Hi, Lisi,

If I'm still in your blacklists, it won't help for me to comment, but ...

2015/07/28 6:46 "Lisi Reisz" <lisi.re...@gmail.com>:
>
> On Monday 27 July 2015 16:53:14 Thomas Schmitt wrote:
> > "The problem with defending the purity of the English language is that
> >  English is about as pure as a cribhouse whore. We don't just borrow
words;
> > on occasion, English has pursued other languages down alleyways to beat
> > them unconscious and rifle their pockets for new vocabulary."  -- James
D.
> > Nicoll
> >
> > So:
> > "bzw." is a really useful word.
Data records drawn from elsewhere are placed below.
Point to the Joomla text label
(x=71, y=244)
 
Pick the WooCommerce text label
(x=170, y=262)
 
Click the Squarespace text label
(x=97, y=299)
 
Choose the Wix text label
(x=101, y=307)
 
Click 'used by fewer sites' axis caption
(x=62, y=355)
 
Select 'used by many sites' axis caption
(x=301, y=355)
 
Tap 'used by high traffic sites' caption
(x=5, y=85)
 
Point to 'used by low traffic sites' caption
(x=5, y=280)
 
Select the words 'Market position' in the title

Get it and use it whenever
> > you want to point to a fork in your thoughts.
>
> I'm not defending the purity of anything.  The English language is a right
> mish-mash of Latin, French, German, Norse, Hindi etc..  But
none-the-less, it
> improves comprehensibility if one sticks roughly to the language in which
one
> is speaking/writing.
>
> If you do use foreign words, you need to be willing to explain them when
> asked, as you were by Chris.
>
> I'm still not clear on the meaning of bzw,

I'm guessing it was in the part you cut out, the "beziehungsweise" that he
was translating as "respectively", abbrevitated to "resp."
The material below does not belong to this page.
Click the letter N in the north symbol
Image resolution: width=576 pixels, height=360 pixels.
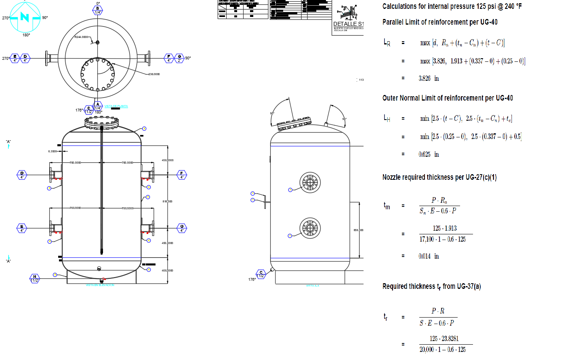click(x=25, y=17)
> nor in what way its meaning differs
> from "or".  So I shall continue to use "or". ;-)
>
> Lisi
>

With a little help from google translate, "or rather".
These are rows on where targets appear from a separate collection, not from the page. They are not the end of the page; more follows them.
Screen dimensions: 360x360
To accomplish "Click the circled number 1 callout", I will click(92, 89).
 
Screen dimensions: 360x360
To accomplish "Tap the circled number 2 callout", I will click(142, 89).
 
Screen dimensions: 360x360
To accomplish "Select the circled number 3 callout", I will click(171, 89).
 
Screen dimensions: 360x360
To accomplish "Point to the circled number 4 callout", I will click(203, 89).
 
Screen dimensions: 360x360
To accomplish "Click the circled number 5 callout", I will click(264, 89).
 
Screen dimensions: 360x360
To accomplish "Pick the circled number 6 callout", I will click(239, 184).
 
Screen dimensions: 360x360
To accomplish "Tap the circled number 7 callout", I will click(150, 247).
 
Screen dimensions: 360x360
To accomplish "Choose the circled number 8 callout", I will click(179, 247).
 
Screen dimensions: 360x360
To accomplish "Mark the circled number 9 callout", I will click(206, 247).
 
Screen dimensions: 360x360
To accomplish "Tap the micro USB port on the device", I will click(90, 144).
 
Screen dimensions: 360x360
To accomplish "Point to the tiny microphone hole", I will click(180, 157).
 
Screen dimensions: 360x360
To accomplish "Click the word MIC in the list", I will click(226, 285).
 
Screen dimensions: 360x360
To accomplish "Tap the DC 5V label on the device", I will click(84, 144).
I'd go with the idea suggested on the stackexchange post he referenced,
that, in other contexts, the English grammar puts the "beziehungswiese"
after two lists which are being associated:

    ... translating breakfast, lunch, and dinner
    as "asa-gohan", "o-hiru", and "yuu-han", _respectively_.

(with apologies for potentally muddying the waters further by using
Japanese in my example).

And, in this case, "namely" doesn't work other.

This may be one time that Google translate was useful.